-- EXERCISE REQUIREMENTS --
Copy the listing below word for word, from its first line through the line that contains "point(793,143)", with both ends included.

------ PROVIDED MATERIAL

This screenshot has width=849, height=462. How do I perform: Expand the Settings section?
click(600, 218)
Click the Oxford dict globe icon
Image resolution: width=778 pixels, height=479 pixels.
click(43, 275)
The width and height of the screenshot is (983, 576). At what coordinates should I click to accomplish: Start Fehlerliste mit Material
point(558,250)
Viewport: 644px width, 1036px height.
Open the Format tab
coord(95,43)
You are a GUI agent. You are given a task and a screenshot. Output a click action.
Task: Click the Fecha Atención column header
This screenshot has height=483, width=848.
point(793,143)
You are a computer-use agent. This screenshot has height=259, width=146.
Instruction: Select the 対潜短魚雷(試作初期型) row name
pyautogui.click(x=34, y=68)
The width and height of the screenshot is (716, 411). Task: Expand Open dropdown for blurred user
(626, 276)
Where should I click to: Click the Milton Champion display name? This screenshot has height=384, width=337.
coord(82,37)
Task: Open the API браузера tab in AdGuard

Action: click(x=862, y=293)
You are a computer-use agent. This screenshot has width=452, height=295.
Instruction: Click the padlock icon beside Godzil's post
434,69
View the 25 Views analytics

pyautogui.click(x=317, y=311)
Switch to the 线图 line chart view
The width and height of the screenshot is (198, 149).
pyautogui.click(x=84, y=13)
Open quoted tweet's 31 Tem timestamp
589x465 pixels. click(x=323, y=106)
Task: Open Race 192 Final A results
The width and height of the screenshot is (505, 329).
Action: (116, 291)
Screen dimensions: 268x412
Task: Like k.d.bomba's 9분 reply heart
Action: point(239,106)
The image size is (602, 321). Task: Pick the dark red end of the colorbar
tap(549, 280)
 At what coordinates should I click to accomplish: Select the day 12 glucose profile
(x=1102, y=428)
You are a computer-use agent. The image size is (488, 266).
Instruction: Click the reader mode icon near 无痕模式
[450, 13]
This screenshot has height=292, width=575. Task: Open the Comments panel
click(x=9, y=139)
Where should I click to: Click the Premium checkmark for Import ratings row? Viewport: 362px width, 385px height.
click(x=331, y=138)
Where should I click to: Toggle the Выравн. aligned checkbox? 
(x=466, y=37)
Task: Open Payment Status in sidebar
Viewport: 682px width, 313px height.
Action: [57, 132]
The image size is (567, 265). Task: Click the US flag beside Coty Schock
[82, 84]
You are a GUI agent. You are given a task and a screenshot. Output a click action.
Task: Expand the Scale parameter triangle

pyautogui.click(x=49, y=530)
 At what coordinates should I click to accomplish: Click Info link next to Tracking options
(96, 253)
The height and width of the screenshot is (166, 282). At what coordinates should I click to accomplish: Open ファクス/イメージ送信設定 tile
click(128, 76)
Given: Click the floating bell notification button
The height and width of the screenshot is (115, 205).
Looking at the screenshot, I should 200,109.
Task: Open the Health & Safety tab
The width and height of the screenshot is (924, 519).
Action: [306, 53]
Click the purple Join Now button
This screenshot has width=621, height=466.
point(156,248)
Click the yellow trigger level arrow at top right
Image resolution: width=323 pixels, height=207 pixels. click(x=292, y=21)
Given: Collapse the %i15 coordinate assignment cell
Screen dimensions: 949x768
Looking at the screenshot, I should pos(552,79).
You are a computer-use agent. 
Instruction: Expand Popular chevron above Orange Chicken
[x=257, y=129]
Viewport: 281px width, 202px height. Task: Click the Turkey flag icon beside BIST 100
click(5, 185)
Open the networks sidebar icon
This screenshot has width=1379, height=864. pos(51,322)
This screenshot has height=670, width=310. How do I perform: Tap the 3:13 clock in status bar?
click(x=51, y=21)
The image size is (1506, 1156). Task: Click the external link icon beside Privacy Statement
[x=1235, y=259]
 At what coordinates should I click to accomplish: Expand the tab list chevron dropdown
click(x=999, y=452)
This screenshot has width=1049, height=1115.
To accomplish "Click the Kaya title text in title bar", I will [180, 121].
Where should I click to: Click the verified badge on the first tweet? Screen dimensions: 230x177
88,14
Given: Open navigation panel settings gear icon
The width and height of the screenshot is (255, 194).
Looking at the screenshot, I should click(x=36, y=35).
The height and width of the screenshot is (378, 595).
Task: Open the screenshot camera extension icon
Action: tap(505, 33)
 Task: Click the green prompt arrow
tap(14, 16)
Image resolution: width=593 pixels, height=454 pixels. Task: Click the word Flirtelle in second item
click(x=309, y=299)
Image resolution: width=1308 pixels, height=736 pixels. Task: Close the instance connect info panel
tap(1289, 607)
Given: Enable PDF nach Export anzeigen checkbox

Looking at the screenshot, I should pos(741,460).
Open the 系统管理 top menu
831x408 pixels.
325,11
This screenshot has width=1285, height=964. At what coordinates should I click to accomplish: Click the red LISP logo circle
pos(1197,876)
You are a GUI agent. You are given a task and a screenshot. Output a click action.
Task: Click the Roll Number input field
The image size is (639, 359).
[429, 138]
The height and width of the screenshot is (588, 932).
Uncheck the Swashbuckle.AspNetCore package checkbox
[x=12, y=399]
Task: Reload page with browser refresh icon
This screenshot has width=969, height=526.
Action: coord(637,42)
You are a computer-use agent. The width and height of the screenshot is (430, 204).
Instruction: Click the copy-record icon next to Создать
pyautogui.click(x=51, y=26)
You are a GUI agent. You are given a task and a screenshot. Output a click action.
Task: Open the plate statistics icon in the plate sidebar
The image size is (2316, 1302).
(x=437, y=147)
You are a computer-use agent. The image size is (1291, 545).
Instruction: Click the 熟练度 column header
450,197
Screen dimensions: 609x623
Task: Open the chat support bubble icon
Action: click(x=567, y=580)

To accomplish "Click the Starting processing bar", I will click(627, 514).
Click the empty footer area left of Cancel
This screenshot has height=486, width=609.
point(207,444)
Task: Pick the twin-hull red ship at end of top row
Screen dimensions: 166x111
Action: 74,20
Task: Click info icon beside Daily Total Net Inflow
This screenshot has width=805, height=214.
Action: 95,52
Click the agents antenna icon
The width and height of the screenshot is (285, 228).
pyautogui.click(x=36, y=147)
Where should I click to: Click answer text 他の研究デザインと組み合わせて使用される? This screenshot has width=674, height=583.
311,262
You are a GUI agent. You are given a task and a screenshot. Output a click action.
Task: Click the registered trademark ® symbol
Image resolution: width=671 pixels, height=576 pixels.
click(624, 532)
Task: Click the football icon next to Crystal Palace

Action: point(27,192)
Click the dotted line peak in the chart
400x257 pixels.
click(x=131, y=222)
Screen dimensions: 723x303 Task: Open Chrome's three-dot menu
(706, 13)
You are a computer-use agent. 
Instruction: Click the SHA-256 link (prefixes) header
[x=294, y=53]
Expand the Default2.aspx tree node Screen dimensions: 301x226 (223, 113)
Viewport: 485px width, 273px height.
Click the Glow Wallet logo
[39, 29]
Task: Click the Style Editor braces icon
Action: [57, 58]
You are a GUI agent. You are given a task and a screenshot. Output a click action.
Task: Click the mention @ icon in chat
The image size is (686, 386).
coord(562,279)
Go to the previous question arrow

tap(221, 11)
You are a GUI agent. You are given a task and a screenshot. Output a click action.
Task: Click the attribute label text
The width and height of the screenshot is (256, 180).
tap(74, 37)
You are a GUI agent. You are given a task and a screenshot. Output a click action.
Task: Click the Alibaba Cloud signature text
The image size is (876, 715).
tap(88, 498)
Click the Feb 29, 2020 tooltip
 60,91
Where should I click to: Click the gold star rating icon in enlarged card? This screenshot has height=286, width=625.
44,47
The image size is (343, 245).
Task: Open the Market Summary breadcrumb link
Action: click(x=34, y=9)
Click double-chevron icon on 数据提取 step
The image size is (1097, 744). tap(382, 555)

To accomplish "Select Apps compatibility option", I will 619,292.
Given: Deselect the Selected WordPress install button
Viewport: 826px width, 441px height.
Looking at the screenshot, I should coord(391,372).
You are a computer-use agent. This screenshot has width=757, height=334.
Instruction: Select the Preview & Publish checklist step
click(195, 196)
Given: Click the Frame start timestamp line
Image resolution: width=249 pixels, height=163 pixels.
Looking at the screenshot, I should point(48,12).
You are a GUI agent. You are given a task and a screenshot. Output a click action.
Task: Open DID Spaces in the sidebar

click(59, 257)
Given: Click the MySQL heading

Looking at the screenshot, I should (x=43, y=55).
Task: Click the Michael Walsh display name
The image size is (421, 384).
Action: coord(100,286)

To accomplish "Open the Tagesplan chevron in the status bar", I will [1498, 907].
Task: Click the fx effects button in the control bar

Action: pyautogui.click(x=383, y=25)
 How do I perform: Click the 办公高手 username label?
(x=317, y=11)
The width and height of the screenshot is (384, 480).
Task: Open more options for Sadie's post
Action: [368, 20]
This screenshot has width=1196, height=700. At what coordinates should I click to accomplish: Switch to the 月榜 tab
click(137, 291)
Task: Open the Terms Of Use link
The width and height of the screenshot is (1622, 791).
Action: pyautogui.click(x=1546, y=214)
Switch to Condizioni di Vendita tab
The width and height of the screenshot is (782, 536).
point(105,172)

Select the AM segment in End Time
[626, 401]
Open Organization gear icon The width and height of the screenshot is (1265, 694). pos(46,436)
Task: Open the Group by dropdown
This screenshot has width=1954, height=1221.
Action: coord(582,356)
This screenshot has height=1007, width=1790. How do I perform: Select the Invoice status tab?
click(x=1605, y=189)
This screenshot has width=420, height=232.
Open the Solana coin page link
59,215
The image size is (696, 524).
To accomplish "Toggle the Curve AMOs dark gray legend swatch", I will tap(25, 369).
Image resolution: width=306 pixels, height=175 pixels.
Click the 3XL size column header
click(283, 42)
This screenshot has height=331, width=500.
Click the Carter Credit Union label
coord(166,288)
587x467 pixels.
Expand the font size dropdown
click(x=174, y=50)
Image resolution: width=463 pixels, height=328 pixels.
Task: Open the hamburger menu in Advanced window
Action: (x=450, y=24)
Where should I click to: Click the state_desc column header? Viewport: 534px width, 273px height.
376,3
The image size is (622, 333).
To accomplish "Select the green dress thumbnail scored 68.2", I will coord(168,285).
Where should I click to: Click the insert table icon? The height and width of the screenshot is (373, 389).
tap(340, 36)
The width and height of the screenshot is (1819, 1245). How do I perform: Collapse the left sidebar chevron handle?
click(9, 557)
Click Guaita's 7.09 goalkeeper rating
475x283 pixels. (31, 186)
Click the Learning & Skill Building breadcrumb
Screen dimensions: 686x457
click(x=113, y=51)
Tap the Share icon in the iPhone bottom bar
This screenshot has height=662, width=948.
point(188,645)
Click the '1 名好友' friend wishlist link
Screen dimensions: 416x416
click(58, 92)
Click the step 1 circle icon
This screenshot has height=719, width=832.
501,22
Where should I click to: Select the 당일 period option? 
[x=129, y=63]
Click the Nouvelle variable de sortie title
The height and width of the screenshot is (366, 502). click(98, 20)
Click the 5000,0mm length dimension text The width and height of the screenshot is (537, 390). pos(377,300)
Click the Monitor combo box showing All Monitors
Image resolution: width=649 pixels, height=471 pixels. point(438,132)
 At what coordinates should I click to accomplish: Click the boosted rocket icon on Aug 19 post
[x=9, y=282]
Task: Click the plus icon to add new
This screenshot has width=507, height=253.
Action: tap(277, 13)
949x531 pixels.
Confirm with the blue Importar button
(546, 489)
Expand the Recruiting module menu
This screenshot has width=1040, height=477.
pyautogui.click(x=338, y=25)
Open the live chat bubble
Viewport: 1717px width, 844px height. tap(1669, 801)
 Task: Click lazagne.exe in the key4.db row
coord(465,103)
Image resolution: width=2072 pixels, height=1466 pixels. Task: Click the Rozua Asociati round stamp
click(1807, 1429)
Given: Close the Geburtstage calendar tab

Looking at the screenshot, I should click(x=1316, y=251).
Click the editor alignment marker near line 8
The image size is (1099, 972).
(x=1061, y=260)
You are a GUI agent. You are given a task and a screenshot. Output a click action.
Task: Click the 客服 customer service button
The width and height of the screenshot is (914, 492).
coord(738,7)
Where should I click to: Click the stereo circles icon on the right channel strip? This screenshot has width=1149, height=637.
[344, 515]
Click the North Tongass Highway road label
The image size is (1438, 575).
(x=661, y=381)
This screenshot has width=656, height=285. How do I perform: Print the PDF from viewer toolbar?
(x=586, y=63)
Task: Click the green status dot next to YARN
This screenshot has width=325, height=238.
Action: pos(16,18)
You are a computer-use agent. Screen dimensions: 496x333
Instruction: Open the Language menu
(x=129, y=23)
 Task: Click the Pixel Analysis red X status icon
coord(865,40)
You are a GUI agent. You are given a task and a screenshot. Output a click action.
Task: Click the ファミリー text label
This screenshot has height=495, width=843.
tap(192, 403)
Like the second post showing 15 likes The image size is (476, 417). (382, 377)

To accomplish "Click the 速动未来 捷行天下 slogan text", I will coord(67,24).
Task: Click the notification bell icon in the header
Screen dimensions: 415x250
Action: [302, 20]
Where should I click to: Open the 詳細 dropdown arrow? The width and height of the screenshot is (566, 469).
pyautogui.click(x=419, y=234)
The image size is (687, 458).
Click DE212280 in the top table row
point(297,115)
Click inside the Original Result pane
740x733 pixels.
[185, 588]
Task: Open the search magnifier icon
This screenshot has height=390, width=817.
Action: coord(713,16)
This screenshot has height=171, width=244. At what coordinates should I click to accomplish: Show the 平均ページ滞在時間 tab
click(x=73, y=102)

------------

-- EXERCISE SOLUTION --
This screenshot has width=849, height=462. How do I perform: Expand the Settings section?
click(600, 218)
Click the Oxford dict globe icon
Image resolution: width=778 pixels, height=479 pixels.
click(43, 275)
The width and height of the screenshot is (983, 576). At what coordinates should I click to accomplish: Start Fehlerliste mit Material
point(558,250)
Viewport: 644px width, 1036px height.
Open the Format tab
coord(95,43)
You are a GUI agent. You are given a task and a screenshot. Output a click action.
Task: Click the Fecha Atención column header
This screenshot has height=483, width=848.
point(793,143)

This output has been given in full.